WHEN you’re locked up at Guantánamo, you probably don’t care much in which country you’ll end-up, as long as you get out. But still, the trio of prisoners expected to arrive in Slovakia within a couple of weeks is up for a rather different experience from the inmates heading for Britain, France, Spain, or other Western countries. In what ways is Slovakia unique?
1. Everyone notices a foreigner. If the three receive asylum, as it now seems likely, they will be a very rare kind. The statistics speak for themselves – in 2008 twenty-two people received asylum, in 2007 just 14, and the year before there were only 8.
You can walk the streets of Bratislava for weeks without meeting anyone of a different colour. Whatever measures the government takes to protect the identity of the three prisoners, they will always stand out from the crowd.
2. There is virtually no Muslim community. During the last census in 2001, there were 15 registered religious denominations in Slovakia. Fourteen of them were Christian, the one remaining Jewish, so Islam doesn’t appear in the country’s official statistics.
Estimates say there could be between 1,000 and 5 000 Muslims living here. That figure includes foreign students and Slovaks who have converted. Unlike in Switzerland, there are no minarets to ban, simply because there are no mosques. Those Muslims for whom being a part of a larger religious community is important may find life in Slovakia tough.

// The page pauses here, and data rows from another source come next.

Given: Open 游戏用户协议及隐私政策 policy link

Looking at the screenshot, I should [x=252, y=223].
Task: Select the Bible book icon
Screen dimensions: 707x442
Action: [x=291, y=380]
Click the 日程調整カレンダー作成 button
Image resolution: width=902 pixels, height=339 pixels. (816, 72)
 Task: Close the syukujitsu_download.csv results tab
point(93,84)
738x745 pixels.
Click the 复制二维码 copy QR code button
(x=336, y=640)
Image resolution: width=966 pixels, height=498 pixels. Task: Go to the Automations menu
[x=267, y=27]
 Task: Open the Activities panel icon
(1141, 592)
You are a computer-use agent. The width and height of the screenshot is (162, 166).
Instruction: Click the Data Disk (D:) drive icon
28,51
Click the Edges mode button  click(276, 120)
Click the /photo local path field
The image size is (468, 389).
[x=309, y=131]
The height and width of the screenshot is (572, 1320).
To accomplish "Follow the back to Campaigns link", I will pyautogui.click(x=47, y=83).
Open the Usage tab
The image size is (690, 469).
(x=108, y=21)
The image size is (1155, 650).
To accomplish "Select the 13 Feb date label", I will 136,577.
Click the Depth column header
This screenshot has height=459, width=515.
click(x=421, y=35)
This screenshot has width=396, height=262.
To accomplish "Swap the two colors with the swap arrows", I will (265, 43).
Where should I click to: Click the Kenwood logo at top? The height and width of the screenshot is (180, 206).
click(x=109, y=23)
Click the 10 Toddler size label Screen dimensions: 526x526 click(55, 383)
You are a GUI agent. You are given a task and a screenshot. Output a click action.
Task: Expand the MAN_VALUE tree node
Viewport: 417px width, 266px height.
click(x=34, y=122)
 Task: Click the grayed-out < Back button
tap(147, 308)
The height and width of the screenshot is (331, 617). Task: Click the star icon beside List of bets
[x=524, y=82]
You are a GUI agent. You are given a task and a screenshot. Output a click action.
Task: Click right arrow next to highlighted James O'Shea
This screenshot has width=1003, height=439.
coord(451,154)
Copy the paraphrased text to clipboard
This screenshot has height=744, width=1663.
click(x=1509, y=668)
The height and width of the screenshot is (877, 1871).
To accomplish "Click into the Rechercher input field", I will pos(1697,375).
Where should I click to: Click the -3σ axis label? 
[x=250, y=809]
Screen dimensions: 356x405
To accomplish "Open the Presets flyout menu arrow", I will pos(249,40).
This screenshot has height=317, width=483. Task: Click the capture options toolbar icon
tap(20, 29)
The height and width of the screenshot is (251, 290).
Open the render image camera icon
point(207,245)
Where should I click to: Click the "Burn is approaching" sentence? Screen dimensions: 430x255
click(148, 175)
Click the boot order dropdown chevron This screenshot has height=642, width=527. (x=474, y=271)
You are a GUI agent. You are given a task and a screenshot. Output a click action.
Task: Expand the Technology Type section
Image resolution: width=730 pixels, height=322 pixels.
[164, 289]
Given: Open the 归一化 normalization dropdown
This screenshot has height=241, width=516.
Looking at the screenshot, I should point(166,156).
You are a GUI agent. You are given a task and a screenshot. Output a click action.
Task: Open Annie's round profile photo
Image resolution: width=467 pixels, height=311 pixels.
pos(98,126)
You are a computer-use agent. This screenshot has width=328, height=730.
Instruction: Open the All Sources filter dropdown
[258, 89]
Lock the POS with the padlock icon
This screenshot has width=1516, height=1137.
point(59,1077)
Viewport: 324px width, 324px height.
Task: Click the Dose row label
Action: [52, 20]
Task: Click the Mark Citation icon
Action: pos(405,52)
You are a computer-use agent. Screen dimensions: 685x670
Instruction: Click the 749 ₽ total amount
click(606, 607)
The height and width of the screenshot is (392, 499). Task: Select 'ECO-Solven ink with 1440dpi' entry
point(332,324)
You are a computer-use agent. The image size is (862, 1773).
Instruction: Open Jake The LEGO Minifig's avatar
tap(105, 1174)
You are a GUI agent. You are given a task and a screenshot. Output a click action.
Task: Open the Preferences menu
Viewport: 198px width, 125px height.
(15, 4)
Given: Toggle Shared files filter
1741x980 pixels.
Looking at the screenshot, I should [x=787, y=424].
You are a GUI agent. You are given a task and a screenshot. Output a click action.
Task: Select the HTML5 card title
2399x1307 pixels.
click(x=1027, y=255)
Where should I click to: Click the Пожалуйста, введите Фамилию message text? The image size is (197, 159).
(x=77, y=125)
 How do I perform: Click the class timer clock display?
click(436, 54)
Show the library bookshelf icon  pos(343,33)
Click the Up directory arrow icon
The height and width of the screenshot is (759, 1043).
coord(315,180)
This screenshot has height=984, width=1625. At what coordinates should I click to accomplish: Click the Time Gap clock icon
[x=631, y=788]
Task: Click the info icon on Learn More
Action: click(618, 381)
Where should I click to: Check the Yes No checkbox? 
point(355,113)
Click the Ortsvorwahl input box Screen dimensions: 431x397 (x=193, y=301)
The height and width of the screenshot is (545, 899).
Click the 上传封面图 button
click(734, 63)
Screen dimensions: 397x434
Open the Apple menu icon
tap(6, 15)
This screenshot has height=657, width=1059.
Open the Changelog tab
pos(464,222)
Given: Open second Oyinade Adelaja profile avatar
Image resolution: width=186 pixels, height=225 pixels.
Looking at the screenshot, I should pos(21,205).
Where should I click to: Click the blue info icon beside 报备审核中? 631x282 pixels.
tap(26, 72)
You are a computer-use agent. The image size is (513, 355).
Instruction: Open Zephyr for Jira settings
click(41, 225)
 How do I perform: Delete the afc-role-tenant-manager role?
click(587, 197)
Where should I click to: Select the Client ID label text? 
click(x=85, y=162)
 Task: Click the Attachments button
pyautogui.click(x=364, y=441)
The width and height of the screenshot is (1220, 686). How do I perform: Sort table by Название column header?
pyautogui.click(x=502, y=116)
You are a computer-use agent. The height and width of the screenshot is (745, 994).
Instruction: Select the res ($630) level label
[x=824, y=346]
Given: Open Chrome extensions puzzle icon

3. The country has no experience with terrorism. On one hand, that is an advantage, as people have no reason to fear. On the other, there is more potential for a hysterical reaction, if the public suddenly senses a threat.
4. The judiciary doesn’t function properly. When a group of opposition MPs asked the Constitutional Court to review a law which enables the state to build highways even on private property which had not been properly expropriated, it took the judges two years to even review whether the submission was formally correct and could be accepted for further proceedings.
A final decision is nowhere in sight and the bulldozers can continue their work. In August, a group of Supreme Court judges asked the Constitutional Court to review whether the election of Supreme Court chief Štefan Harabin was constitutional, a question of fundamental importance for the proper working of the entire judiciary.
The court seems to have other priorities. So if the government decides to detain the Guantánamo prisoners, even though Slovak law gives them no authority to do so, the judiciary is unlikely to give it a tough time.
5. It’s easy to escape the attention of the local police. It is now world-known that Slovak police like to test their dogs by planting actual explosive in the luggage of air-travellers – and then forget to take it out. And at the end of last year a hand-cuffed suspect apparently managed to escape from a police station, a fact the Interior Ministry admitted only after journalists contacted them to verify an anonymous e-mail.
The public was reminded how two years ago a suspected burglar escaped through a toilet window. Although the police then set-up check points around Bratislava, it took them several months to catch him.
The Slovak government is not disclosing any information about the planned relocation of Guantánamo detainees, so it’s too early to say whether there are any legal and security risks. But let’s hope there really was no reason for these three people to be at Guantánamo. And that after a few weeks they will not be wishing they could go back.